On avait arrêté sa voiture sur le grand chemin!… Voilà le crime que Mlle de Courtomieu ne pouvait oublier…

Elle n’avait dû qu’à l’intercession de Marie-Anne, de n’être pas retenue prisonnière. Voilà ce qu’il était au-dessus de ses forces de pardonner.

Aussi, est-ce avec l’exagération du ressentiment que le lendemain, en arrivant à Montaignac, elle avait raconté à son père ce qu’elle appelait «ses humiliations,» l’incroyable arrogance de la fille de Lacheneur et l’épouvantable brutalité des paysans.

Et quand le marquis de Courtomieu lui demanda si elle consentirait à déposer contre le baron d’Escorval, elle répondit froidement:

– Je crois que c’est mon devoir, et je le remplirai, quoiqu’il soit pénible.

Elle ne pouvait ignorer, on ne lui laissa pas ignorer que sa déposition serait un arrêt de mort, elle persista, parant sa haine et son insensibilité des noms de vertu et de sacrifice à la bonne cause.

Au moins faut-il lui rendre cette justice que son témoignage fut sincère.

Elle croyait réellement, en son âme et conscience, que c’était le baron d’Escorval qui se trouvait parmi les conjurés sur la route de Sairmeuse, et dont Chanlouineau avait invoqué l’opinion.

Cette erreur de Mlle Blanche, qui fut celle de beaucoup de gens, venait de l’habitude où on était dans le pays de ne jamais désigner Maurice que par son prénom.

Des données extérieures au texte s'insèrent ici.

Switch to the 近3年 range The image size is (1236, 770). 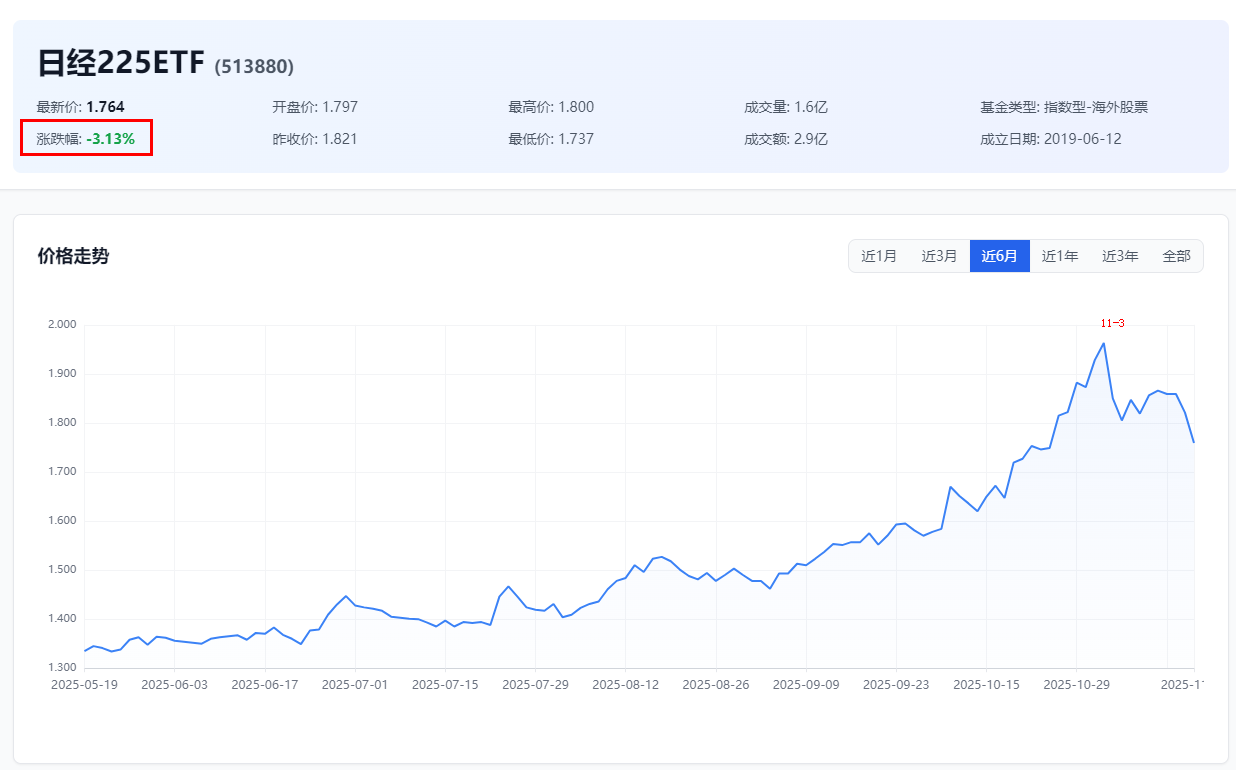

En parlant de lui, on disait: M. Maurice. Quand on disait M. d’Escorval, c’est qu’il s’agissait du baron.

Du reste, une fois cette accablante déposition écrite et signée de sa jolie et petite écriture aristocratique, bien fine et bien sèche, Mlle de Courtomieu affecta pour les événements la plus profonde indifférence.

Elle voulait qu’il fût bien dit que rien de ce qui touchait des gens de rien, comme ces pauvres paysans, n’était capable de troubler la sérénité de son orgueil.

On ne l’entendit pas adresser une seule question.

Mais cette superbe indifférence était jouée. En réalité, au fond de son âme, Mlle de Courtomieu bénissait cette conspiration avortée qui faisait verser tant de larmes et tant de sang.

Marie-Anne n’était-elle pas, la pauvre jeune fille, emportée par le tourbillon des événements!…

– Maintenant, pensait-elle, le marquis me reviendra, et je lui aurai vite fait oublier cette effrontée qui l’avait ensorcelé.

Chimères!… Le charme s’était évanoui qui avait fait flotter indécise la passion de Martial entre Mlle de Courtomieu et la fille de Lacheneur.

Surpris d’abord par les grâces pénétrantes de Mlle Blanche, il avait fini par distinguer l’expérience cruelle et la profondeur de calcul dissimulées sous les apparences d’une adorable candeur.